**ФРАГМЕНТ ТЕКСТА**:
§ §
Музыкальный сын Надежды Кадышевой

Пролетают летние мгновения, ушёл в прошлое 31-й международный фестиваль искусств «Славянский базар», но его яркие события навечно остаются в истории музыки. Яркой звездой фестиваля «Славянский базар в Витебске» в этом году стал американский певец, композитор и продюсер, экс-исполнитель немецкой группы Bad Boys Blue Кевин МакКой. Встречу с журналистами солист провёл вместе со своим продюсером Игорем Сенгером. Который стал как переводчиком американца, так и самостоятельным участником разговора, дополняя ответы Кевина.

Видео:  MELOMAN VIDEO

— Какие впечатления привозите домой с витебского фестиваля?
Кевин МакКой:
— Обычно дома меня никто не спрашивает, что я делаю за рубежом. И мне это очень нравится. Дома я могу жить, как обыкновенный человек. Я очень полюбил Витебск, и каждый раз, когда я возвращаюсь на «Славянский базар», я вижу здесь очень много семейных пар. Много любви. И у меня такое ощущение, что я не какой-то там «суперстар», а нормальный человек среди нормальных людей.
— Ваши выступления в Витебске не проходят бесследно для вашего творчества. Я напоминаю про девушку, с которой вы познакомились на «Славянском базаре», и потом она снялась в клипе Кевина. Это белорусская журналистка Яна Шипко.
Игорь Сенгер:
— Известная история, Яна брала у нас интервью, когда мы впервые были на «Славянском базаре». Она настолько красивая, женственная, глубокая, что пройти мимо такой человеческой красоты, и внешней, и внутренней — нельзя. И всегда хочется с такими людьми поддерживать отношения. И когда нам понадобилась красивая девушка, я тут же предложил Кевину взять в клип Яну. Мы пригласили её, и она прилетела из Минска в Германию, где мы снимали клип.
— Вы много путешествуете, принимаете участие в различных музыкальных форумах. Мы многократно напоминаем нашим слушателям, что подобного фестиваля нигде в мире нет. Можете ли вы подтвердить наши заявления?
§ §
**ЗАДАНИЯ**:
a: Пожалуйста, отредактируйте часть интервью с Кевином МакКоем, начиная со слов «Музыкальный сын Надежды» и вплоть до слов «дополняя ответы Кевина.», поставив «репортёрами» вместо «журналистами».
b: Подхватите интервью с Кевином МакКоем и продолжите его сразу после последнего вопроса.

Сохранённые записи
§ §
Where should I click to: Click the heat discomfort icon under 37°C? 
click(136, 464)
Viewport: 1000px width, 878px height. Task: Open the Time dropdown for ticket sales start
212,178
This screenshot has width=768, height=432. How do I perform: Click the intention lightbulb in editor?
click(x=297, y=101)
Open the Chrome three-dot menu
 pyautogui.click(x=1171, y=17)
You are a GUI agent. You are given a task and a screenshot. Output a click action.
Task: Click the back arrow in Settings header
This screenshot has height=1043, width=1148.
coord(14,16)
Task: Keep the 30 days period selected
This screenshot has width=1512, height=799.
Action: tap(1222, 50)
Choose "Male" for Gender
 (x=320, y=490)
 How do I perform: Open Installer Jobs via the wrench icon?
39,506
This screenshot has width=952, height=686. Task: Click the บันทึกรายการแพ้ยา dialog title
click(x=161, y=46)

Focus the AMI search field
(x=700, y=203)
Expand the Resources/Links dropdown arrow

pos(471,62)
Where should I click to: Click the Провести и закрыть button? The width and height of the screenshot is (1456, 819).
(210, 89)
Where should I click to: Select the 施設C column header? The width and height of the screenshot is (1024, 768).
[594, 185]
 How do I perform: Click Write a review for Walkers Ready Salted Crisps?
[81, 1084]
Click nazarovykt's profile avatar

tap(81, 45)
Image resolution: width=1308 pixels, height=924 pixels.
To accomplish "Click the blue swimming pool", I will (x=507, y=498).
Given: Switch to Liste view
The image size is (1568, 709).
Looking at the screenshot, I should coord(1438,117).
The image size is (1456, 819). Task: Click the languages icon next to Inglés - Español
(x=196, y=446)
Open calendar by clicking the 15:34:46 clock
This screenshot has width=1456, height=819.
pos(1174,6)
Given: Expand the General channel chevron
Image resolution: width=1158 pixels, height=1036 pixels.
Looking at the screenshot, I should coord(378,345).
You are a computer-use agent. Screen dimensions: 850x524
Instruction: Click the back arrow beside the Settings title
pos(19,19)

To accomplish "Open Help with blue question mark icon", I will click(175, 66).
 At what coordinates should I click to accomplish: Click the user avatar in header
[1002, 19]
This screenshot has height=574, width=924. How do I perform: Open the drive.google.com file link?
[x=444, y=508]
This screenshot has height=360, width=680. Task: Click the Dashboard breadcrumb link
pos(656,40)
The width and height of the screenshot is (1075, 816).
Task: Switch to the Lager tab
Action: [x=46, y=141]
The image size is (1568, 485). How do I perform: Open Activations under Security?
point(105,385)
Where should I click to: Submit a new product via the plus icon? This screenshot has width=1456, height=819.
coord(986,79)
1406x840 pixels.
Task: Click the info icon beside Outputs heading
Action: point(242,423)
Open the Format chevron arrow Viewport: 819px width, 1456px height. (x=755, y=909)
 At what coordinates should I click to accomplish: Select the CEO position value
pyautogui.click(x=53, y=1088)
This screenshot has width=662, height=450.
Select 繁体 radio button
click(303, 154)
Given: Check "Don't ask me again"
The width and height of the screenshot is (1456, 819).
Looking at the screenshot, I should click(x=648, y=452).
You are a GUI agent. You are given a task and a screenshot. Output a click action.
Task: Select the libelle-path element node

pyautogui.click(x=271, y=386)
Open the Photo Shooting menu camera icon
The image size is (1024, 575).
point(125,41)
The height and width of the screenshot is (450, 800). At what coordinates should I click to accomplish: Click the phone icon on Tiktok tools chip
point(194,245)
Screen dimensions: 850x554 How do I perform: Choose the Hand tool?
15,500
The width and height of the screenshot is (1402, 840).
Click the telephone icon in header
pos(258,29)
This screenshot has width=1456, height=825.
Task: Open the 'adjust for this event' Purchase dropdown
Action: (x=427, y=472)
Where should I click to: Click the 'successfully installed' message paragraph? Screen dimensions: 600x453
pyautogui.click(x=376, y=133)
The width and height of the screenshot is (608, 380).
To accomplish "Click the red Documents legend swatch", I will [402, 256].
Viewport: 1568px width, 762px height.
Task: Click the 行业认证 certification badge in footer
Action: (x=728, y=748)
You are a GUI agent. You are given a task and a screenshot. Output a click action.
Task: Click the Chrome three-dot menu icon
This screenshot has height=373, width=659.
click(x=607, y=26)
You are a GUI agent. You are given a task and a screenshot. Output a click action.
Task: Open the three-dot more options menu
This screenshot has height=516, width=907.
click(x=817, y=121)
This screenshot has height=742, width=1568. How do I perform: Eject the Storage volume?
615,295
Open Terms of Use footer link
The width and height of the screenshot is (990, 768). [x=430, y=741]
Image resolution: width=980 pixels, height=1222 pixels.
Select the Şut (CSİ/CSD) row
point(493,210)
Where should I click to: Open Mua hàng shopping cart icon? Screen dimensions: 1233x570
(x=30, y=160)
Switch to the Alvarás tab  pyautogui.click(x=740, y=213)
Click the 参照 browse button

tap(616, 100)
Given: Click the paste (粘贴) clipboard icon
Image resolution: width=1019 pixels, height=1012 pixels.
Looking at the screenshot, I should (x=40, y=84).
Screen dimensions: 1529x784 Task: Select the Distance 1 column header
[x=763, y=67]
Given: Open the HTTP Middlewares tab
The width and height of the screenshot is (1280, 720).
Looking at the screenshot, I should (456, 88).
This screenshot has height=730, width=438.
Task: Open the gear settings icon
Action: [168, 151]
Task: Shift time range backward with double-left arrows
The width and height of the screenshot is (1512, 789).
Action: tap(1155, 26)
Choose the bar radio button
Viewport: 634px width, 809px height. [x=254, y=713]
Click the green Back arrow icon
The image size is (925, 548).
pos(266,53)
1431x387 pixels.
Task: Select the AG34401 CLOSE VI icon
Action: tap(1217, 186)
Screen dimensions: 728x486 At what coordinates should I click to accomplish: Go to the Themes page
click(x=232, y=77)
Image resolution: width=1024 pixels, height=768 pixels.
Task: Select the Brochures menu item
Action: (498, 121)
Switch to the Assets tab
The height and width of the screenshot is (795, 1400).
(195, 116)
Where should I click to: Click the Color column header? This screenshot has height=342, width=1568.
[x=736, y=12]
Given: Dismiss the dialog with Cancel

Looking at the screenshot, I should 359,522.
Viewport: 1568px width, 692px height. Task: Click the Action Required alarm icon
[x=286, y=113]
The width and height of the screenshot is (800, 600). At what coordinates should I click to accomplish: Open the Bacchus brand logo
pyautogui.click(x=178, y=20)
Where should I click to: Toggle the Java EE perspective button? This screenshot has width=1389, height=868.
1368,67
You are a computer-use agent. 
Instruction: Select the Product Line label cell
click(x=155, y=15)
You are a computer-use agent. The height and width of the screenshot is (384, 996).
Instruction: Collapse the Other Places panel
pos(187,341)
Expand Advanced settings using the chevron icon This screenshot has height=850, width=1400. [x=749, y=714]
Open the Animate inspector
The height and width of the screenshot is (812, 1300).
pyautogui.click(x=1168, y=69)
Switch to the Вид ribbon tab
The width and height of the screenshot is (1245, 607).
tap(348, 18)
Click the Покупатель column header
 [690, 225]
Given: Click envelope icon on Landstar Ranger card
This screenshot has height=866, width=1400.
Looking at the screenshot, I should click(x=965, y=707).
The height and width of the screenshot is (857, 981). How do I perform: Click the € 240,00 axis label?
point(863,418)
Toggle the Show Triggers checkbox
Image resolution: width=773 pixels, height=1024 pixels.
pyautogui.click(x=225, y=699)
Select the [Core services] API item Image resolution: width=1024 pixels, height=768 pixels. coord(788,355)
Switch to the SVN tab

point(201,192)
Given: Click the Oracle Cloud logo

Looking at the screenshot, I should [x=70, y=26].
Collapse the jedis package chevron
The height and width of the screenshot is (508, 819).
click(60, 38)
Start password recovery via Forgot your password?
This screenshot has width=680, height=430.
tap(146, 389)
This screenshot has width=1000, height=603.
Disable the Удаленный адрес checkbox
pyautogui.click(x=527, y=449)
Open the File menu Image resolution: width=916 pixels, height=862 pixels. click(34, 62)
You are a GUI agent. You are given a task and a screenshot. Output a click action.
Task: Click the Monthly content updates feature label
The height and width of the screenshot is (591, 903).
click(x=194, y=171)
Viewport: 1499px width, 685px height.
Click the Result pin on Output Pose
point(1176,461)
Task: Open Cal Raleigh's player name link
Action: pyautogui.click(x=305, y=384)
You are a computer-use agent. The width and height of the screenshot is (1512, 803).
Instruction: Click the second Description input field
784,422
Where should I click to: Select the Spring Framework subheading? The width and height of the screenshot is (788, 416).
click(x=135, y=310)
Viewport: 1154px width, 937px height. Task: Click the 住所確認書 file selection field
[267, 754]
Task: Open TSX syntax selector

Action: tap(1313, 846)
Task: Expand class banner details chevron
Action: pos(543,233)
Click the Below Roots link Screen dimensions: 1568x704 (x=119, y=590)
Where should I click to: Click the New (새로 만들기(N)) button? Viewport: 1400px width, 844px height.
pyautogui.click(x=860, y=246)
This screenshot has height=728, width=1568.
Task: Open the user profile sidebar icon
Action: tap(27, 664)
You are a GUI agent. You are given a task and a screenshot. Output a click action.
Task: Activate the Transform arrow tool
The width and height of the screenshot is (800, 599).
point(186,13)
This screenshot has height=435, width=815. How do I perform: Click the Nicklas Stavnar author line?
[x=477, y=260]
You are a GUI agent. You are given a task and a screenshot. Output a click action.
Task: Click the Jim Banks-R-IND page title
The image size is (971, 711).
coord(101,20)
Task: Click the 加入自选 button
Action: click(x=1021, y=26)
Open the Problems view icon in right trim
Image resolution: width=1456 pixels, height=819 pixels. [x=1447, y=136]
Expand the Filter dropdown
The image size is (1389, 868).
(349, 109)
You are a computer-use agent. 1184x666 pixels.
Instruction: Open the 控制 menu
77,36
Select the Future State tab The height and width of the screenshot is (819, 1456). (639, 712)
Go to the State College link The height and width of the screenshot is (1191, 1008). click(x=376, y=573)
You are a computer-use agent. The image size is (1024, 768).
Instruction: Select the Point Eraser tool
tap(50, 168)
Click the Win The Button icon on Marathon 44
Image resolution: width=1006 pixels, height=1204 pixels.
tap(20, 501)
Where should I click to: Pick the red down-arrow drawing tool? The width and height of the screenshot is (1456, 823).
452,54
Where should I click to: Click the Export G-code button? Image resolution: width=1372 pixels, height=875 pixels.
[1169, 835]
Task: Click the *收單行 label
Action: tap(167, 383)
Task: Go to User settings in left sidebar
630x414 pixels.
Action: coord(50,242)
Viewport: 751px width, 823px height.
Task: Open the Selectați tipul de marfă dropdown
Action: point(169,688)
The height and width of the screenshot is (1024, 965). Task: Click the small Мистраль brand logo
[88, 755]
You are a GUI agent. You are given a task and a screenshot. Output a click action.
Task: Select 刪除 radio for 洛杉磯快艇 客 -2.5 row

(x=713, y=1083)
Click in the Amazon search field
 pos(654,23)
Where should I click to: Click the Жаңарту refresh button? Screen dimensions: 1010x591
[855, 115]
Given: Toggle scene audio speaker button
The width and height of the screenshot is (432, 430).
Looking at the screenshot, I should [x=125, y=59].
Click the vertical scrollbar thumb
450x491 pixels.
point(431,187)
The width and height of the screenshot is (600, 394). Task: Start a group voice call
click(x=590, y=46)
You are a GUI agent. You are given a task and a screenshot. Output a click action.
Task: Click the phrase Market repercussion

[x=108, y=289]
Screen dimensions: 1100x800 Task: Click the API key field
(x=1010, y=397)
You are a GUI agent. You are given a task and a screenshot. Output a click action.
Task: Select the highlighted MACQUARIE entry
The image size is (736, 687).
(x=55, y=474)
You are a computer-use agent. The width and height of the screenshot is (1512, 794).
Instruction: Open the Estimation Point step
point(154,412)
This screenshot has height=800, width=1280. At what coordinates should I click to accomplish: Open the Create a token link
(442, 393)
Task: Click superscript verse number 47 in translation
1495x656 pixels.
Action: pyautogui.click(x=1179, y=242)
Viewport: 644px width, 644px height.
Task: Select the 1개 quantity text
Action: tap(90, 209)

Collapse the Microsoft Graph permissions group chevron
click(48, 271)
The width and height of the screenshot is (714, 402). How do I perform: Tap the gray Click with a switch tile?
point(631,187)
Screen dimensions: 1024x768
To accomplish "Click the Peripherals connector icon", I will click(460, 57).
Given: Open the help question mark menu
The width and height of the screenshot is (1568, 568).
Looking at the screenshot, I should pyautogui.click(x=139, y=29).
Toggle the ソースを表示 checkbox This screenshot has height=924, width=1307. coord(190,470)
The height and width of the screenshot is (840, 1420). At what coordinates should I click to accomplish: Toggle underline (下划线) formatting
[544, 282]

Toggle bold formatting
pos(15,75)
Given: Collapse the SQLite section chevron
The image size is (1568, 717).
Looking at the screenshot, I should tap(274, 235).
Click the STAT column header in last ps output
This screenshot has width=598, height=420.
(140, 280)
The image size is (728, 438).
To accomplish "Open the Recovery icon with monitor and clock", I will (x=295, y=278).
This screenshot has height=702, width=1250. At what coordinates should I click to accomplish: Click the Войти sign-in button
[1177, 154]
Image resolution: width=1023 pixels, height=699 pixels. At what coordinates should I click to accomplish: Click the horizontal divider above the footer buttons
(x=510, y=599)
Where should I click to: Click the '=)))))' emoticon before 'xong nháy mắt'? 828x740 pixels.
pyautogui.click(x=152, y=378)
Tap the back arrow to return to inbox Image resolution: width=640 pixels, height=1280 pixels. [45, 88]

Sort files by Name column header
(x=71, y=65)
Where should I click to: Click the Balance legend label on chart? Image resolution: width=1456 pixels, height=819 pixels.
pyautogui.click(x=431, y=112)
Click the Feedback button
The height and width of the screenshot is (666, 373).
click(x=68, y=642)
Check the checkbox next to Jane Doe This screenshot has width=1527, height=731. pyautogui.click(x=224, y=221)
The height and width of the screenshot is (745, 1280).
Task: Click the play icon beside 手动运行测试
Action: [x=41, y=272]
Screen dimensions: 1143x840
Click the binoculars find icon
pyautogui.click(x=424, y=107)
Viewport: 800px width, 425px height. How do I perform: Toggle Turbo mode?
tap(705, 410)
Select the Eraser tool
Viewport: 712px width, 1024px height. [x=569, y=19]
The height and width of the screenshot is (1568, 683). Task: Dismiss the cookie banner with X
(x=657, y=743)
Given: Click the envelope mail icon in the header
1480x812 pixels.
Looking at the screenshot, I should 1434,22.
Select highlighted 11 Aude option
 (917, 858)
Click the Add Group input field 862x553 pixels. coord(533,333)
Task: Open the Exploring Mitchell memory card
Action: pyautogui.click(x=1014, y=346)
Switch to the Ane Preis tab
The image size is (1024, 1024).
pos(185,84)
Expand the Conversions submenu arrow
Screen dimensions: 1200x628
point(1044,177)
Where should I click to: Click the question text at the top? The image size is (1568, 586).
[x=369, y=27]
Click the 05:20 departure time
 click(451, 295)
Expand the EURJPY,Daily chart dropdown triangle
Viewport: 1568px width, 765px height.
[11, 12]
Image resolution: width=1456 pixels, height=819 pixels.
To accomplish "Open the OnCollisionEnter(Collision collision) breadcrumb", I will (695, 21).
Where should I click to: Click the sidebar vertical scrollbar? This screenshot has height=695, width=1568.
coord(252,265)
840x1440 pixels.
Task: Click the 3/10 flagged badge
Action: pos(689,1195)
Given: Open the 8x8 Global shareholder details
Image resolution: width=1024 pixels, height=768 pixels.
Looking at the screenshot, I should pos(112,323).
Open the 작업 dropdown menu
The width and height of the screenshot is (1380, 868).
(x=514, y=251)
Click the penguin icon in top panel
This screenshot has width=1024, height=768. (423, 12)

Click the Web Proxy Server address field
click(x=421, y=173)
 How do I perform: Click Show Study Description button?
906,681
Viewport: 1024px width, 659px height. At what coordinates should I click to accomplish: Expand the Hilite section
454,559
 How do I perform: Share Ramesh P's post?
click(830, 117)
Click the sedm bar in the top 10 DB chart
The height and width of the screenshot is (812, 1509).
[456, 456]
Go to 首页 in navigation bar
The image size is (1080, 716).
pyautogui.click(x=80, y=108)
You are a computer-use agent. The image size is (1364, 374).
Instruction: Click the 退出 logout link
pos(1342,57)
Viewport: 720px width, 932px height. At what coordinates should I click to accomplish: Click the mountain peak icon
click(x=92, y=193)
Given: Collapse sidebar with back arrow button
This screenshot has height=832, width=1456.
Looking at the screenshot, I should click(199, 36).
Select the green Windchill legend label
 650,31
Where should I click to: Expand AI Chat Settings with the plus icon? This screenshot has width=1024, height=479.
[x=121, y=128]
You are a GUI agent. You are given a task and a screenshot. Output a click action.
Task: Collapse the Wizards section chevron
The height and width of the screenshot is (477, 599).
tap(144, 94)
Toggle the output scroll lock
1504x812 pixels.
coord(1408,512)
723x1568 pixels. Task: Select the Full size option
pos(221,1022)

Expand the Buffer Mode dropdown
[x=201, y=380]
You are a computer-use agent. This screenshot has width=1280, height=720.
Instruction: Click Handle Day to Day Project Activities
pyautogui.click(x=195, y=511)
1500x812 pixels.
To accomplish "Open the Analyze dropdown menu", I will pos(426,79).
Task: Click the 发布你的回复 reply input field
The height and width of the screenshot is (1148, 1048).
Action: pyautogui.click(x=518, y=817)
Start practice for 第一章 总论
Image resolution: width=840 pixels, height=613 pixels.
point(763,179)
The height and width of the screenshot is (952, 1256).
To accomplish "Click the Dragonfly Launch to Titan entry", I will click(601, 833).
§ §
**ОТВЕТЫ К УПРАЖНЕНИЮ**:
a:
Музыкальный сын Надежды Кадышевой

Пролетают летние мгновения, ушёл в прошлое 31-й международный фестиваль искусств «Славянский базар», но его яркие события навечно остаются в истории музыки. Яркой звездой фестиваля «Славянский базар в Витебске» в этом году стал американский певец, композитор и продюсер, экс-исполнитель немецкой группы Bad Boys Blue Кевин МакКой. Встречу с репортёрами солист провёл вместе со своим продюсером Игорем Сенгером. Который стал как переводчиком американца, так и самостоятельным участником разговора, дополняя ответы Кевина.

b:
Кевин МакКой:
— «Славянский базар» появился в моей жизни сразу после того, как я после ухода из Bad Boys Blue стал заниматься сольной карьерой. И здесь у меня ощущение, как будто я дома. За 11 лет я успел подучить язык. И всё ещё плохо говорю по-русски, но уже очень много понимаю. У меня очень большие губы. И с этими губами очень тяжело говорить по-русски.
— Я тоже знаю, что связи с этим возникают трудности, когда Кевин поёт на русском. Такие песни есть. Одна из них «Валенки», которой вы сделали необычную аранжировку.
Кевин МакКой:
— Моя профессия — лингвист. Я обычно стараюсь в тех странах, где я нахожусь, это Германия и Испания, выучить хорошие слова. Как можно сказать «здравствуйте», «до свидания». С моей точки зрения это уважение к тем людям, которые здесь живут.
— Возможно ли, что на следующем фестивале вы здесь выступите уже с русским хитом?
Кевин МакКой:
— Мне дико понравилось петь «Валенки», потому что я получил в подарок валенки перед началом исполнения. Для меня это было ну очень необычно. Я думаю, что я единственный чёрный человек в моей стране, США, который иногда надевает валенки.
Игорь Сенгер:
— Я добавлю, очень было бы неплохо, если бы мы начали петь про золото, и получали перед исполнением сразу же соответствующее материальное обеспечение.
Возможно, завтра на концерте закрытия мы споём с Надеждой Кадышевой «Снег летит», который мы уже исполняли и в передаче «Что? Где? Когда?», и в других местах. Эта песня сейчас набрала миллионы просмотров на нашем канале на ютубе.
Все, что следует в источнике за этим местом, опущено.